THE INPUT START

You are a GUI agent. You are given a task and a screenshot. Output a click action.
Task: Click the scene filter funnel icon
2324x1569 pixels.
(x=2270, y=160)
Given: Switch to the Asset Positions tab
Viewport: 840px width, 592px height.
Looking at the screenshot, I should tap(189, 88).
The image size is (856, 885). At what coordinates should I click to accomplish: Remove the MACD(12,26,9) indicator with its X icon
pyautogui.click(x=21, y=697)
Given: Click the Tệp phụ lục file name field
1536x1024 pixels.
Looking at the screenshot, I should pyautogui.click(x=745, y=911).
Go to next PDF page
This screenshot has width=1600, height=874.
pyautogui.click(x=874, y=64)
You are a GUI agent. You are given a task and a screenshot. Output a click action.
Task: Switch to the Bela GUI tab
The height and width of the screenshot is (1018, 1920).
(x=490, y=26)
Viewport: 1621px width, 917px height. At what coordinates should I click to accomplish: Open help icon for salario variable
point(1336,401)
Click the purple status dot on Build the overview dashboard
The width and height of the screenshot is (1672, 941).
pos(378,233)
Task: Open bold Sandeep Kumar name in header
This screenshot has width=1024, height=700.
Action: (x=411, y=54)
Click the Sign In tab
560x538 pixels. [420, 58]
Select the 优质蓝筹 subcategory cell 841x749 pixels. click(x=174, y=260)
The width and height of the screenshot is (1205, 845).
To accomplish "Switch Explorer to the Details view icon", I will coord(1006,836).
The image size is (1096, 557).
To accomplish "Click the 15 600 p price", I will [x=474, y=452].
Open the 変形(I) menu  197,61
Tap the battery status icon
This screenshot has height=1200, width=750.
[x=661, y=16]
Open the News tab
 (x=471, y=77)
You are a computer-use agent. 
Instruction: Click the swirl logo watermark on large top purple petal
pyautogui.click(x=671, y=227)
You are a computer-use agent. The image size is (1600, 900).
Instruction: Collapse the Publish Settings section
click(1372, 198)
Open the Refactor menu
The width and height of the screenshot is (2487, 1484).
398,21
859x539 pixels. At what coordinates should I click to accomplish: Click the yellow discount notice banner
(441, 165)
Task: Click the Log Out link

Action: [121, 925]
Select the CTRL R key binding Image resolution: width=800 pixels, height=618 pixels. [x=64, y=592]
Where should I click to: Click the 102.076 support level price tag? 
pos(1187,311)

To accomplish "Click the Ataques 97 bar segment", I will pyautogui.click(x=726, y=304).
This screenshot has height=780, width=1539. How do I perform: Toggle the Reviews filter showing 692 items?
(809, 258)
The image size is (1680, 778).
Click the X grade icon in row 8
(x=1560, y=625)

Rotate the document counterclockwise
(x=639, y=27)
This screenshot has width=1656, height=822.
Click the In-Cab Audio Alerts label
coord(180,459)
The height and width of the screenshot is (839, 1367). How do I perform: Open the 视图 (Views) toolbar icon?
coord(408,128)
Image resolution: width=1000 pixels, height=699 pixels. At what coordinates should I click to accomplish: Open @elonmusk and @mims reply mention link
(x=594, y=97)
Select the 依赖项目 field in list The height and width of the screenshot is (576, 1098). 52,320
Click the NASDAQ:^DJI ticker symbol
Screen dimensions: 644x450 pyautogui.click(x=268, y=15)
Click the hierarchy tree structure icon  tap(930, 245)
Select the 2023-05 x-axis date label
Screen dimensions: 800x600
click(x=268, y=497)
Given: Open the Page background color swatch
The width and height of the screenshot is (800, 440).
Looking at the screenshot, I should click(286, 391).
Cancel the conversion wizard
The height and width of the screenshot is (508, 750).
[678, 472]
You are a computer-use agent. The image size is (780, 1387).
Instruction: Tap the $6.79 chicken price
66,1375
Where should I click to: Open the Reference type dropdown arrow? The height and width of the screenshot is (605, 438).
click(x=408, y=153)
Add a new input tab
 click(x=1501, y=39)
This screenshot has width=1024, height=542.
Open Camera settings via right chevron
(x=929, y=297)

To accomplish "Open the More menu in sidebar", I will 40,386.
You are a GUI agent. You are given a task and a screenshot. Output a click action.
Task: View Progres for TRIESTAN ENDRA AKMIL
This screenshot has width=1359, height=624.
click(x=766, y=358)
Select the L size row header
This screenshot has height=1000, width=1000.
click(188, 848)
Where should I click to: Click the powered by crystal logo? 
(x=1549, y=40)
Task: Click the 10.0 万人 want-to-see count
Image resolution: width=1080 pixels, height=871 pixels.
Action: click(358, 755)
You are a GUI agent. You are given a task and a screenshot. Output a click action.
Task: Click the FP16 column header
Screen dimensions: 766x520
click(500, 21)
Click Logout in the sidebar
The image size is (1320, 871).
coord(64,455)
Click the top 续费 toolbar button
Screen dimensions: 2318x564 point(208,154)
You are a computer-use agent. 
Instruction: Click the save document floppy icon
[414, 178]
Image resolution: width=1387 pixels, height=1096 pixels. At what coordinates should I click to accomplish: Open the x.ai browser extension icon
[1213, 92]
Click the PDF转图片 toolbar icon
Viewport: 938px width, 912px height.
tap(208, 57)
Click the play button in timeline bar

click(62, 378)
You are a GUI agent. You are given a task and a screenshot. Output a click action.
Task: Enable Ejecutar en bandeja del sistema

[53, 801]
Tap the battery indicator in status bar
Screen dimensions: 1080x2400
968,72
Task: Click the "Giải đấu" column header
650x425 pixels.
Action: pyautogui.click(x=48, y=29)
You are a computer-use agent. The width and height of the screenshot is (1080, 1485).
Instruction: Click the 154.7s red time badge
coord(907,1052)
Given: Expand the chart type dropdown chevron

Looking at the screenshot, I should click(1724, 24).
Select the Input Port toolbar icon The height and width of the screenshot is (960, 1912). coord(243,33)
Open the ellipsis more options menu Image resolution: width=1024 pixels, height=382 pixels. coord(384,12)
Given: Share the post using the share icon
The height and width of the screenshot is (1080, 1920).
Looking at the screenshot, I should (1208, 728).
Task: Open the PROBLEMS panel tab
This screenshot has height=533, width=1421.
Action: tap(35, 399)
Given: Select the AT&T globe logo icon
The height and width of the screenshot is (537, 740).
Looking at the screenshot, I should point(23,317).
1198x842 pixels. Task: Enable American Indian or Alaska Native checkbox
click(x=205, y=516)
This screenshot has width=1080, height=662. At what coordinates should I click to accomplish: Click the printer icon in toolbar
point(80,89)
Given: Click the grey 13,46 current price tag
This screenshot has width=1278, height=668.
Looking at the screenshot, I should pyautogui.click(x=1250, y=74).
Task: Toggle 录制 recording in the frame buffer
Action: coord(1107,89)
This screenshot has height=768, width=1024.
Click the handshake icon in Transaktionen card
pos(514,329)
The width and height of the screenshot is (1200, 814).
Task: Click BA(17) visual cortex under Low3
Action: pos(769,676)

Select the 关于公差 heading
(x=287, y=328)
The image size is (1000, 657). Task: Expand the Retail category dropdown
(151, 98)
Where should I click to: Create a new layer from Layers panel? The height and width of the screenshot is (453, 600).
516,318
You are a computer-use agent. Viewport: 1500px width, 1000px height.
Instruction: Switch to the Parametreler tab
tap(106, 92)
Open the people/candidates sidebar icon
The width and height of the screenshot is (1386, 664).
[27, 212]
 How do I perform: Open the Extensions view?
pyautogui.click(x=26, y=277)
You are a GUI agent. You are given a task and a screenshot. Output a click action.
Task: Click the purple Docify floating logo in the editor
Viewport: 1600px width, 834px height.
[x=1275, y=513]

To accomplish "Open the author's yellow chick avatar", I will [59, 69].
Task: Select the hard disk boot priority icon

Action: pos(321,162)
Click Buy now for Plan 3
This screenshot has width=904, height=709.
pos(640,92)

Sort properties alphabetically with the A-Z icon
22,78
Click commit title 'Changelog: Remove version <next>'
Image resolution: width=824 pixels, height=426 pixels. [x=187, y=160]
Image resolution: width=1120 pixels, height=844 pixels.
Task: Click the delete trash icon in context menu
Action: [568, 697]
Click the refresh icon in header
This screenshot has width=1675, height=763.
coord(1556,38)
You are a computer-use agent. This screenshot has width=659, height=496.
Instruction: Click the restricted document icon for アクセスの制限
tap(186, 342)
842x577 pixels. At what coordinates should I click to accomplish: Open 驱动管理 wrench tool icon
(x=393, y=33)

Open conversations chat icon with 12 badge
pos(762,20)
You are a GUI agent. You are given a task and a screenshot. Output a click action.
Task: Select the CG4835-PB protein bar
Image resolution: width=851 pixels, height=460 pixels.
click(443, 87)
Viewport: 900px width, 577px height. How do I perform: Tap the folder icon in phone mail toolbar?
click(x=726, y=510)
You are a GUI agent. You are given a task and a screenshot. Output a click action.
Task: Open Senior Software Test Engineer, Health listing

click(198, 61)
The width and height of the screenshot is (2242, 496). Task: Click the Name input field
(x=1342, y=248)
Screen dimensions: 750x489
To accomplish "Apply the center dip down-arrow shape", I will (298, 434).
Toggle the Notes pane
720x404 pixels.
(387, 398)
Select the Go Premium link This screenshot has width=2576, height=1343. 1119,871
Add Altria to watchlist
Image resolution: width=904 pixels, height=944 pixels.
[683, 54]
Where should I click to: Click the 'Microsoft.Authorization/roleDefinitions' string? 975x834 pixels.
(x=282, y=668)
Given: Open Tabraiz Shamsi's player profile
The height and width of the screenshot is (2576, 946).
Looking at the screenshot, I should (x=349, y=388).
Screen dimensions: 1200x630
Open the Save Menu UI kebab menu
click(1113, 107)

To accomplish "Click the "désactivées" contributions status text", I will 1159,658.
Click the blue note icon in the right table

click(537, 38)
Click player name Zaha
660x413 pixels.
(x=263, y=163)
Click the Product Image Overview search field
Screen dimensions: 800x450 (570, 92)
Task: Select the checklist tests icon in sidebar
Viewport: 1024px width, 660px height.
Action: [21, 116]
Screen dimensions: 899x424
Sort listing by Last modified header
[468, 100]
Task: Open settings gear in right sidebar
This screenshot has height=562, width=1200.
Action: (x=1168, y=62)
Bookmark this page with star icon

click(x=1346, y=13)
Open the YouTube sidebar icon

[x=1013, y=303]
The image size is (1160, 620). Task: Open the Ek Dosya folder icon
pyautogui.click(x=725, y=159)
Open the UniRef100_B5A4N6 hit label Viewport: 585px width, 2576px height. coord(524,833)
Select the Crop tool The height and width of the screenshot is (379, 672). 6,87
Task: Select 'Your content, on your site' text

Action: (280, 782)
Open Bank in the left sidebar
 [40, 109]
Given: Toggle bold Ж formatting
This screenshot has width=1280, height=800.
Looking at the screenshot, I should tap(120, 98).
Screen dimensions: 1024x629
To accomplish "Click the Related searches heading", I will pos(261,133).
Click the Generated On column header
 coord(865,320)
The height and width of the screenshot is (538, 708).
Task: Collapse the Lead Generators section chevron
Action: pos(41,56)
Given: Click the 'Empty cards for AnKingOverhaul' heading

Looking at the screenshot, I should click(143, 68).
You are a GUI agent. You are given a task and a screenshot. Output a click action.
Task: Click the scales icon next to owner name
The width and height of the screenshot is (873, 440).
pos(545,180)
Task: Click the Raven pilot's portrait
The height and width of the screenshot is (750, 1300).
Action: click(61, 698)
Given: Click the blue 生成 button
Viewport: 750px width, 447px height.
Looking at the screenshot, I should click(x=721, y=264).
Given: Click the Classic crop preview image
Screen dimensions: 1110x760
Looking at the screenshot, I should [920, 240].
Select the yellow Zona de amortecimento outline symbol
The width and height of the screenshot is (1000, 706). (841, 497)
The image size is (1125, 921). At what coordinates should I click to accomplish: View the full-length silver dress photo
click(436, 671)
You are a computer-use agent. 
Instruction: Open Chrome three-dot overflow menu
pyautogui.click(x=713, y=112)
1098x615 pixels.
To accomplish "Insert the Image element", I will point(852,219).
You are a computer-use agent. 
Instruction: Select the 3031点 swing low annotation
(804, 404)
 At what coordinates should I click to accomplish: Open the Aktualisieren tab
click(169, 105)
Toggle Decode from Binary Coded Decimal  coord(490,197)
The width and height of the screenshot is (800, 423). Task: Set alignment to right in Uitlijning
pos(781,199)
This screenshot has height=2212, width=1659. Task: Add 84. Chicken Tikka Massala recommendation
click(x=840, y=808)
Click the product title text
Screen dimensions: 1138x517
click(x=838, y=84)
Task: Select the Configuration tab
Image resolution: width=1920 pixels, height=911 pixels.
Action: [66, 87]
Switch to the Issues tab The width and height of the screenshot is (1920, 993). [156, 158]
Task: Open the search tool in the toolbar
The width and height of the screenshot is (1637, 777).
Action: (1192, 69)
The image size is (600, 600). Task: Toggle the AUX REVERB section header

THE INPUT END

» WHAT IS BEING ASKED: From the line holding "Task: Click the scene filter funnel icon" to the line holding "Given: Click the Tệp phụ lục file name field", inclusive, restate each line above exactly as written.

» WRITTEN ANSWER:
Task: Click the scene filter funnel icon
2324x1569 pixels.
(x=2270, y=160)
Given: Switch to the Asset Positions tab
Viewport: 840px width, 592px height.
Looking at the screenshot, I should tap(189, 88).
The image size is (856, 885). At what coordinates should I click to accomplish: Remove the MACD(12,26,9) indicator with its X icon
pyautogui.click(x=21, y=697)
Given: Click the Tệp phụ lục file name field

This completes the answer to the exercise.